What is a Fixed Exchange Rate?
A fixed exchange rate is an exchange rate where the currency of one country is linked to the currency of another country or a commonly traded commodity like gold or oil. Nowadays, countries usually link their currencies to their trading partners like the United States dollar.
For example, the United Arab Emirates pegs its currency, the UAE dirham, to 0.27 United States dollar. In other words, for 1 USD, you will always get 3.67 dirhams. It was done to provide stability in the oil trade between the two countries.
- A fixed exchange rate is an exchange rate where the currency of one country is linked to the currency of another country or a commonly traded commodity so they can trade freely and smoothly with each other.
- The main issue with fixed exchange rates is that it limits a central bank’s ability to adjust interest rates to affect a country’s growth rate.
- A fixed exchange rate can be maintained if the two countries ensure strict capital controls.

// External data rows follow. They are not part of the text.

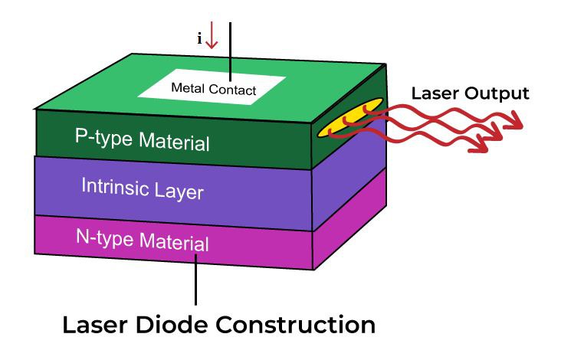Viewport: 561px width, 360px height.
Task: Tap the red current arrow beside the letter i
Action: tap(212, 35)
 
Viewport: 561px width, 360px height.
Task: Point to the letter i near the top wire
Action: tap(200, 38)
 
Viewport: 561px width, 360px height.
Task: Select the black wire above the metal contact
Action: tap(230, 46)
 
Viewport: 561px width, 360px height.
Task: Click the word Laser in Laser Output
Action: tap(435, 93)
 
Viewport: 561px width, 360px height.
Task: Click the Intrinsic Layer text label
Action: tap(143, 187)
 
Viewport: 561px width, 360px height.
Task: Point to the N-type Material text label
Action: tap(143, 239)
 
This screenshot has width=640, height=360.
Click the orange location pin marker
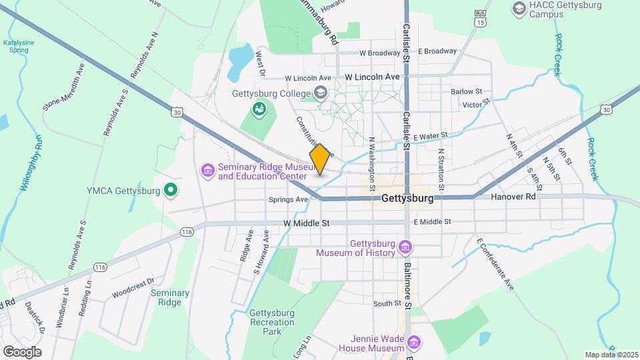[x=320, y=159]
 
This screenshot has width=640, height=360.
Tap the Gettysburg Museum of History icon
[x=404, y=248]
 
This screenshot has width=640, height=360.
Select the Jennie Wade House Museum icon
[x=414, y=343]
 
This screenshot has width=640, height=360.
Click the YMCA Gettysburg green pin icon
[x=171, y=191]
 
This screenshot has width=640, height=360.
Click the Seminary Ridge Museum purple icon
[x=207, y=171]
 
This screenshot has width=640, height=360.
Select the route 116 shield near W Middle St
[x=186, y=231]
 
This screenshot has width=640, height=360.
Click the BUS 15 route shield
[x=479, y=19]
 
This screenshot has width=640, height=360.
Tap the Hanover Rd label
[x=513, y=197]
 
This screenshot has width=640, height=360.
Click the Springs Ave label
[x=289, y=199]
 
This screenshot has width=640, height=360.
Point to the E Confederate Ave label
[x=495, y=263]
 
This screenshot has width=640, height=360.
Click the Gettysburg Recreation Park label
[x=271, y=321]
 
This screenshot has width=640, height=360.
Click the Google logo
[x=22, y=351]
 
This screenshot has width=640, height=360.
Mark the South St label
[x=387, y=303]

Advantages of a Fixed Exchange Rate
- Setting a fixed exchange rate with your trading partner will provide currency rate certainty to importers and exporters.
- When a small country fixes its currency to a superpower like the United States and the European Union, they protect themselves from paying more when importing products from the developed countries. This appreciation happens when the U.S. economy grows, which strengthens the dollar, thereby making it expensive for the smaller countries to import. Hence, a fixed exchange rate hedges them from such a risk.
- A fixed exchange rate helps to ensure the smooth flow of money from one country to another. It helps smaller and less developed countries to attract foreign investment. It also helps the smaller countries to avoid devaluation of their currency and keep inflation stable.
Disadvantages of a Fixed Exchange Rate
- In a floating exchange rate, when the trade account deficit increases, the country needs to borrow more of the foreign currency. Hence, the price of the foreign currency goes up, which also pushes the price of foreign goods up in the domestic market. It reduces the demand for the foreign goods and brings down the trade deficit. However, this rebalancing is not possible in the case of a fixed exchange rate.
- Fixed exchange rates will limit the central banks’ freedom to make adjustments to the interest rates to boost the economy.
Capital Market Arbitrage
A floating exchange rate helps the central bank to ensure the stability of the economy, as it is not bound by any rules to maintain the exchange rate. Also, with a floating rate, the money supply can be used to its best use.
When the money moves freely between countries, the issue with adopting a fixed interest rate is that the country linking its currency needs to conduct its monetary policy similar to the reference country. It also means that the interest rates need to be similar to maintain the fixed exchange rate. If it doesn’t happen, the country with the low interest rate will push its money supply to the country with the higher interest rate until the interest rates become equal again. Such a phenomenon is called capital market arbitrage.
For example, suppose the Reserve Bank of India (RBI) wants to link the Indian rupee to the United States dollar. The main objective of the RBI is to maintain the stability of its prices. If inflation starts to rise in India, then the RBI would want to increase the interest rates to control the price rise.
Since the Indian rupee is linked to the United States dollar, the RBI would need to keep the rates similar to the U.S. However, to control inflation, India increases its interest rates. The move makes the Indian rupee more attractive, and money flows from the U.S. to India.
To meet the demand of the Indian rupee, the RBI will increase the supply of its currency. However, the increase in money supply will lead to inflation, which goes against the main objective of the RBI.
Hence, when the movement of money between countries is smooth, it is best to either adopt a floating rate or set a rate domestically, but not both.
Fixed exchange rates are best for countries with similar macro-economic factors and have the same economic strength; for example, the U.S. and the European Union. If countries still want to set a fixed exchange rate, they can maintain such a relationship without impacting their interest rates by adopting strict capital controls. They can control the inflow of foreign investment in the country and also restrict transferring funds outside the country. Doing so will help maintain stability in the exchange rates.